Back on August 10th, I packed up the Vector (2006 StreetRod that I picked up almost a year ago) and pointed it towards an island somewhere in lower Puget Sound. Apparently there was going to be a party there and I figured, "So what if I'm more than 2000 miles away. A friend is having a soire and I simply must attend. Anything else would be uncivilized."

I worked that last Friday and took off after I got home that night. As per usual when blasting for points westward, I made it from home in Ann Arbor, MI to Madison, WI that night. On Saturday I stayed on the slab, using I90 to make maximum time towards the better roads on the other side of the Dakotas. Traveling west through the plains states during the last weekend of Sturgis is a weird experience. Over 780 miles of travel that day, I saw a grand total of four bikes heading west. Heading east I saw about 10,000 bikes. I was prepared to be forced to ride into Wyoming to find a room for the night, but the first place in Rapid City that I stopped had vacancies. I guess that last weekend of Sturgis isn't very popular any more.
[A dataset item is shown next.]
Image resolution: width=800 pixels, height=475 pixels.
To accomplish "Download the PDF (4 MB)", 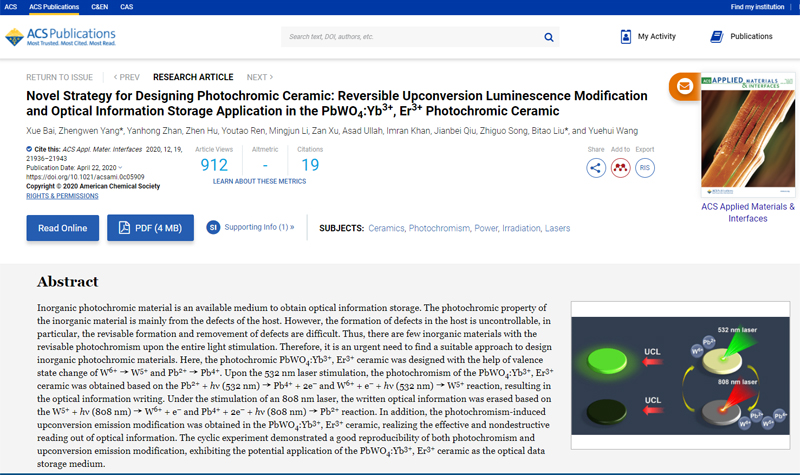I will click(150, 228).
The next day's ride to Cody, WY started with nice calm weather but then God flicked on the "high-winds" switch when I crossed into Wyoming. Bucking headwinds all the way to Buffalo, WY, I posted nearly my worst mileage for the two weeks: 31mpg. Yuck. (Note the previous day in SD was even worse.)
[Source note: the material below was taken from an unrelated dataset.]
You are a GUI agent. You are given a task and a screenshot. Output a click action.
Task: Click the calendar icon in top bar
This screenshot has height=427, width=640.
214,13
West of Buffalo, I crossed the Bighorn mountains and the Vector saw its first mountain pass. Damn, this bike is a blast. I've traveled this road before on the Cruiser ('92 Heritage Softail) and I couldn't lean it over anywhere near as far. Also, the truck ruts in the pavement could make the Cruiser wallow if you took the corners too fast; not with the Vector. Lean this bike over and it's as steady as a bank vault. I think I'm really going to like this bike.

West of the Bighorns it was 105-degrees in the shade. I nearly melted into a puddle of pale colored goo by the time I reached Cody and got the air conditioner in my cheap hotel room cranked up to the quick-freeze setting.

The next morning I took the Chief Joseph Scenic Byway to the northwest and picked up US212 to double back through Beartooth Pass. The skies were a bit hazy due to nearby wildfires and the east entrance into Yellowstone was closed. The result was that traffic on the Chief Joseph was busier than usual because so many tourists had to detour to the northeast entrance into Yellowstone. Luckily the Vector was plenty capable of manuvering around the extra land yachts. I ended up tucking myself in behind a Ducati and a Triumph and we had a good ol' time making nuisances of ourselves.

Later that day in western Montana the plot thickened. Actually, the air thickened . . . with smoke. I decided to head down into Idaho and Montana route 43 through Wisdom. Little did I know that the hills around Wisdom were in a state of total flammage. As it turned out, I didn't see much in way of flames but it couldn't have been far away. My throat was getting scratchy from breathing all that smoke.

The next morning, my black bike had turned grey with all the ash that had fallen out of the air overnight. I headed south and west and was enjoying the scenery that I could see through the smoke. I knew that one of the roads I was planning on traveling later that day was closed due to fire, but I rolled the dice and headed in that direction anyway. Perhaps the fire crews would have it under control in five or six hours.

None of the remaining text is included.